THE TASK. Copy out the records from the line containing "Select the 63 Hz PEAK band tab" through the line containing "click(206, 311)", word for word.

ENTRIES.
+ + + + + + +
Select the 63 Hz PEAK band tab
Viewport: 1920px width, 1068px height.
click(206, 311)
+ + + + + + +
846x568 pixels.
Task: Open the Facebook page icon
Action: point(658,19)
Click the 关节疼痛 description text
+ + + + + + +
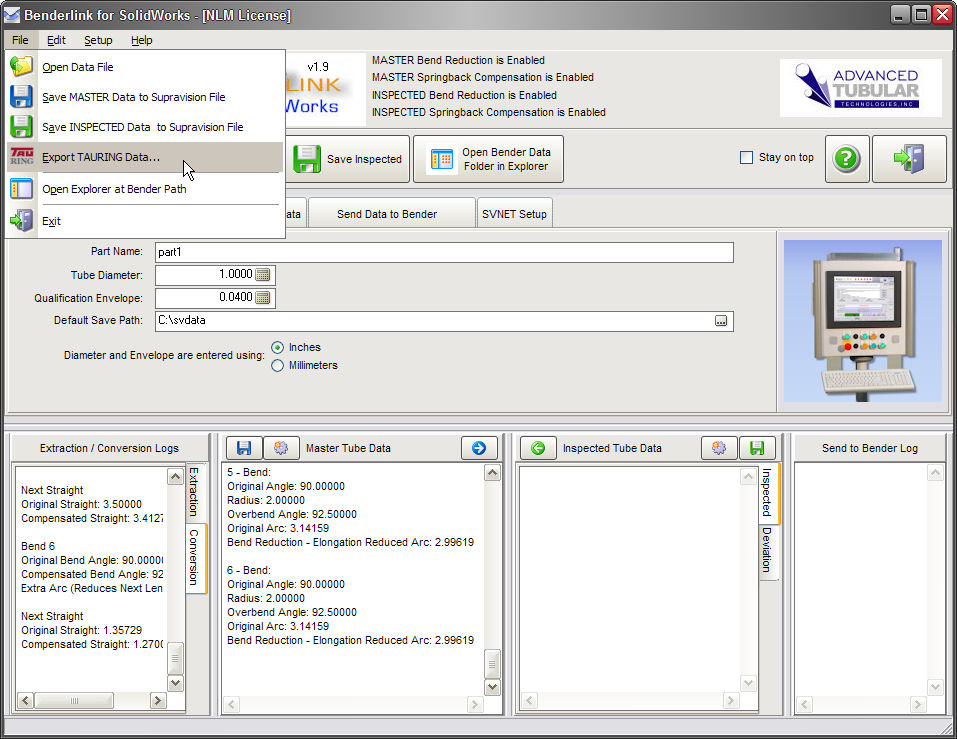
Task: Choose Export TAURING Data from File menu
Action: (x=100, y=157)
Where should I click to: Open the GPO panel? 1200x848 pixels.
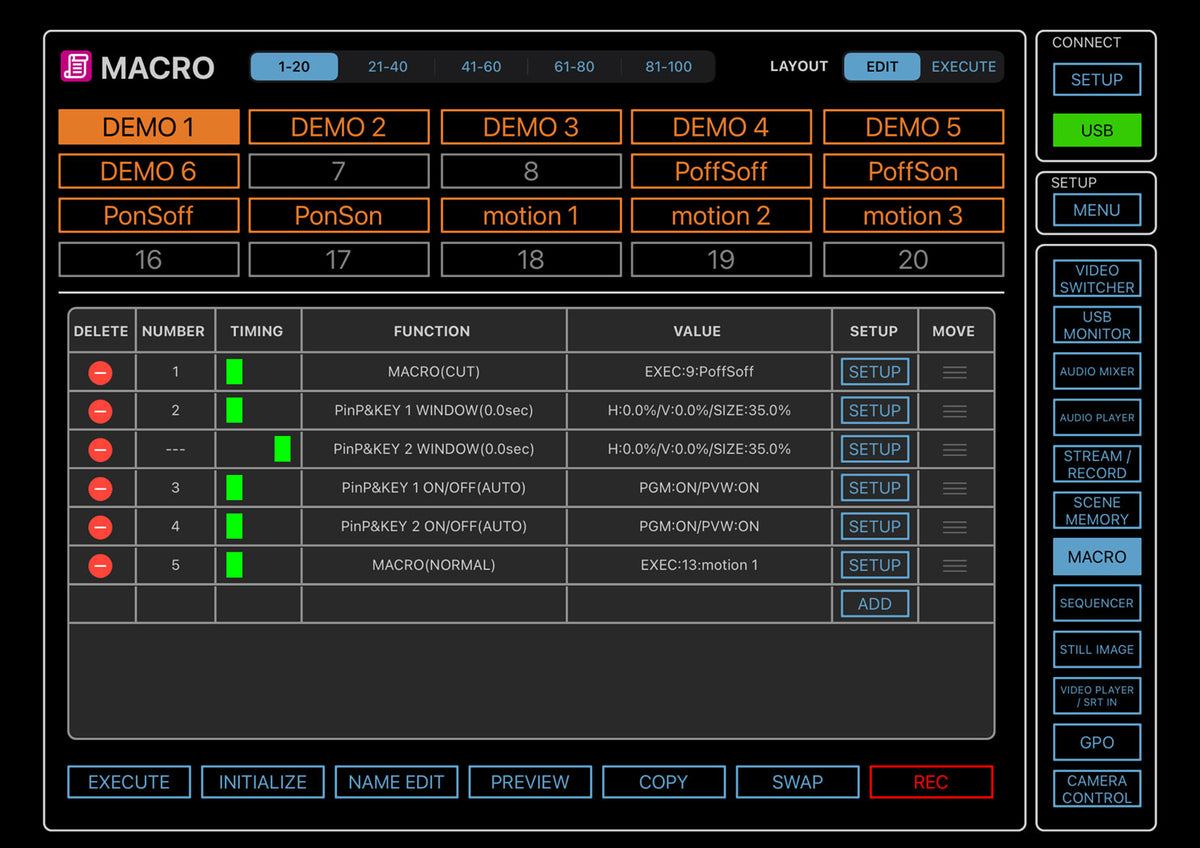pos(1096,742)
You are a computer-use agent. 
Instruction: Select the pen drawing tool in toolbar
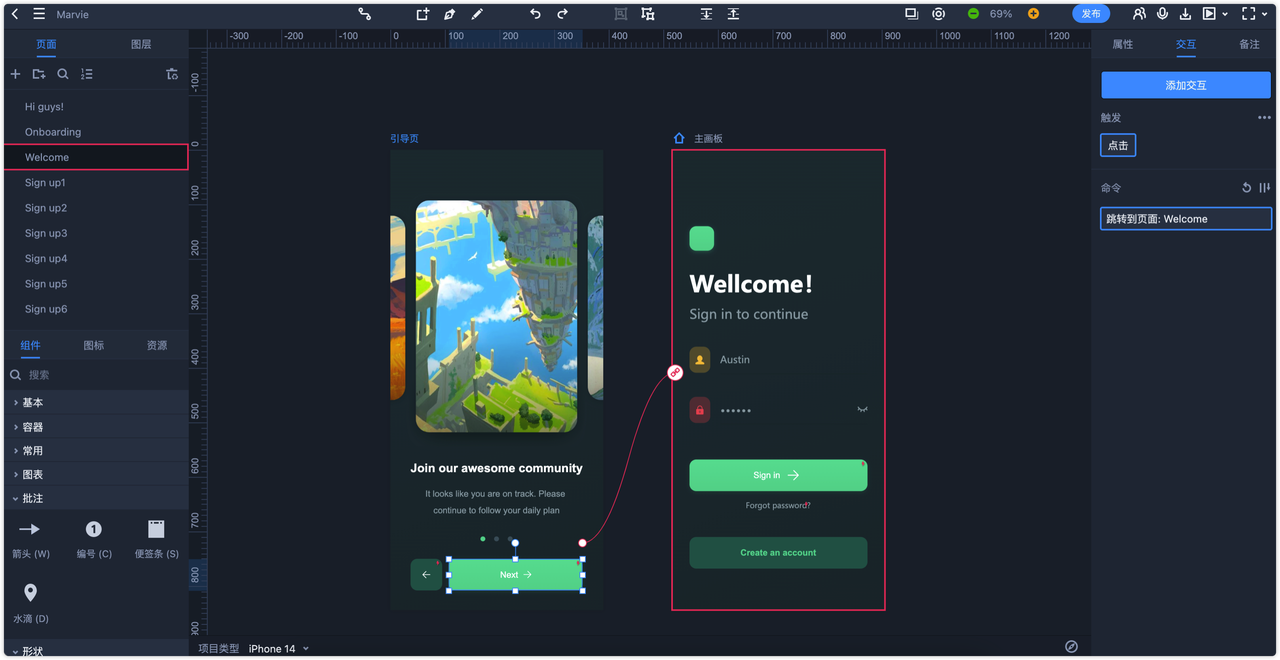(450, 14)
+ + + + + + +
FINISHED EXERCISE.
Select the 63 Hz PEAK band tab
Viewport: 1920px width, 1068px height.
click(206, 311)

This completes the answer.